Recreational, Environmental & Historical Enhancement
Three companies received an award in the Recreational, Environmental & Historical Enhancement category, which recognizes projects that provide enhanced recreational opportunities for the general public; offer measurable benefits that mitigate, conserve, preserve or enhance the natural resources; or conserve historical aspects of hydropower facilities and their integration with the surrounding community.
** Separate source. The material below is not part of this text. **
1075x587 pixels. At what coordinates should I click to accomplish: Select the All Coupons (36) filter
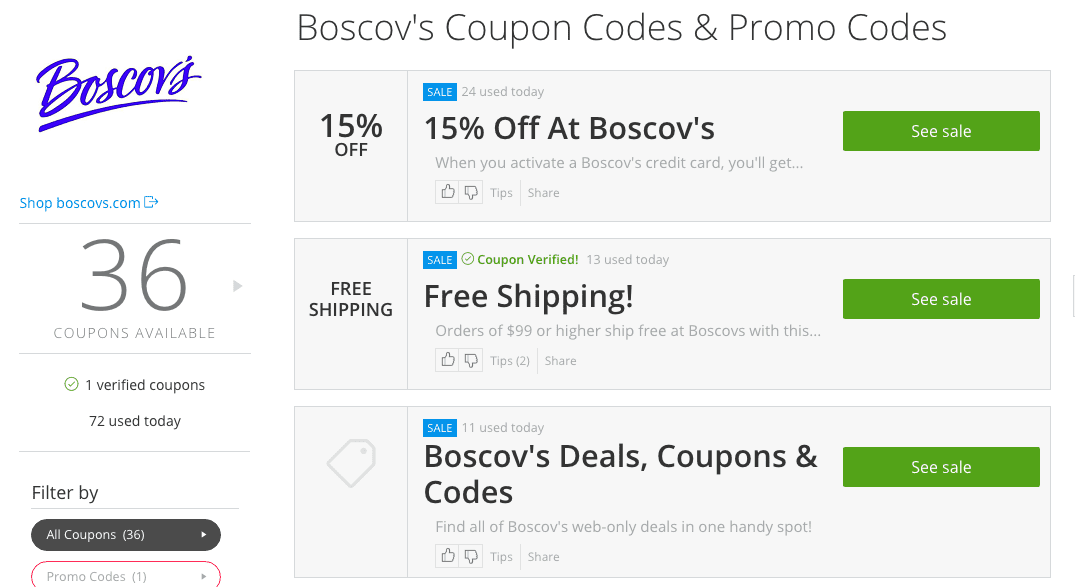point(110,534)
Seattle City Light: Mill Pond Dam Removal and Sullivan Creek Habitat Restoration
With an innovative approach focused on restoring floodplain connectivity, system resiliency and recovery of native fish populations, Seattle City Light, undertook the challenge of removing Mill Pond Dam. The project restored connectivity to more than 46 miles of upstream habitat on Sullivan Creek. All told, the project included more than 85 acres of floodplain and riparian restoration, 9,000 linear feet of restored channel, and 7,000 linear feet of channel enhancement. READ MORE ABOUT SEATTLE CITY LIGHT HERE
Brookfield Renewable: Eel Weir and Heuvelton Nature-Like Fishways
Brookfield developed the first Eel Weir and Heuvelton nature-like fishways in New York, which provide an innovative and natural means for upstream and downstream migration of lake sturgeon, American eel, and other riverine species. Designed to emulate natural riffle and pool river channels, the Fishways are a unique, effective, and natural means of allowing fish to pass unharmed through the developments. READ MORE ABOUT BROOKFIELD HERE
Exelon: Muddy Run Observatory
Going above-and-beyond its recreational obligations, Exelon constructed the Muddy Run Observatory. The observatory is open to the public for stargazing every month, with presentations by local amateur and professional astronomers. READ MORE ABOUT EXELON HERE
Two projects received an award in the Public Education category, which recognizes programs that effectively communicate and promote the benefits of hydropower through mediums such as curriculum, learning centers, videos or outreach programs.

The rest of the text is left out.